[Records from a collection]

"""

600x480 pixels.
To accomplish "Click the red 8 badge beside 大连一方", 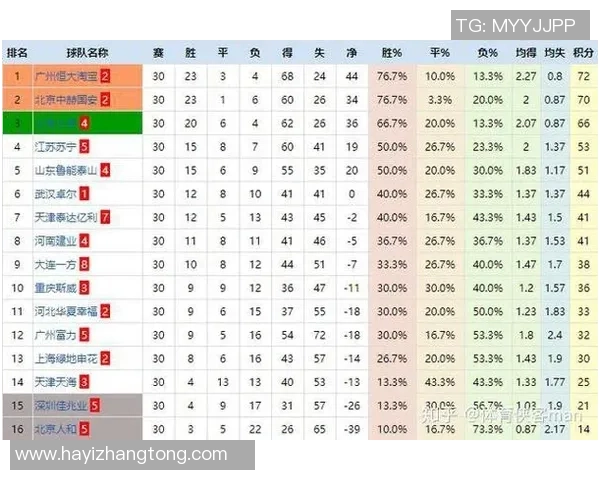I will pyautogui.click(x=85, y=264).
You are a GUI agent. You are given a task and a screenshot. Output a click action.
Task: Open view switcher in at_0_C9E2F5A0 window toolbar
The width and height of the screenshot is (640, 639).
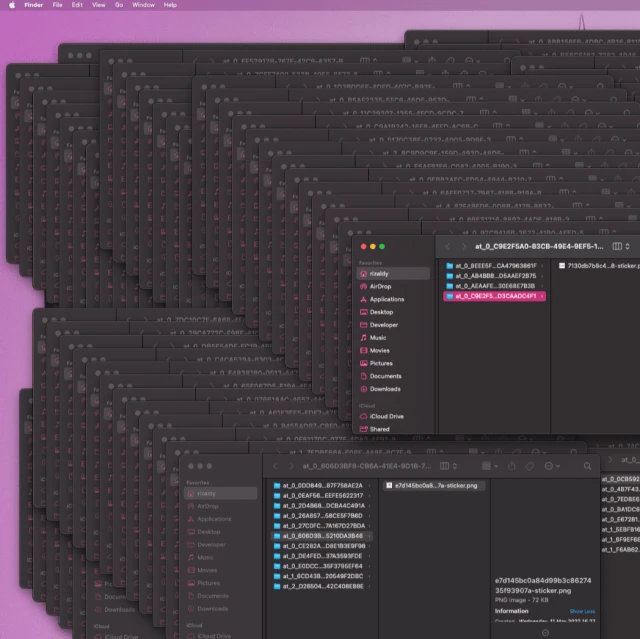pyautogui.click(x=619, y=246)
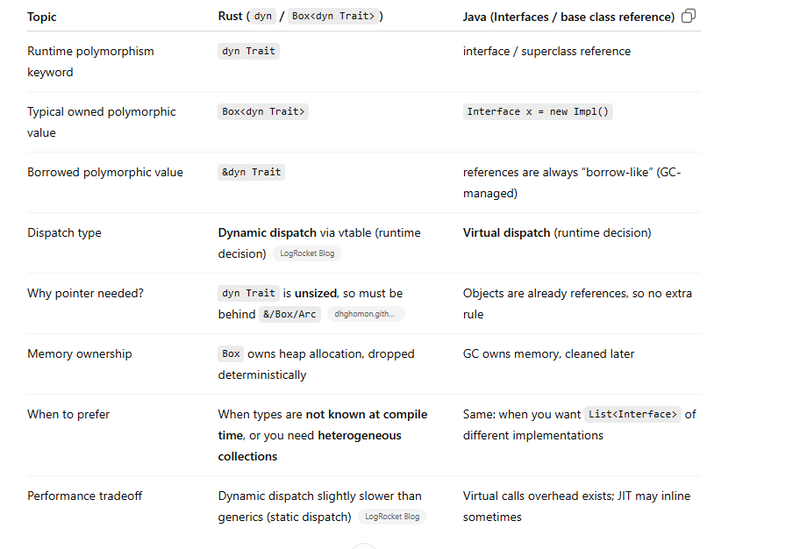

"""

> **Activity**: Set down only the lines running from the line with "Task: Open view" to the end of the entries, inclusive; omit every picture.

> **Completed exercise**:
Task: Open view switcher in at_0_C9E2F5A0 window toolbar
The width and height of the screenshot is (640, 639).
pyautogui.click(x=619, y=246)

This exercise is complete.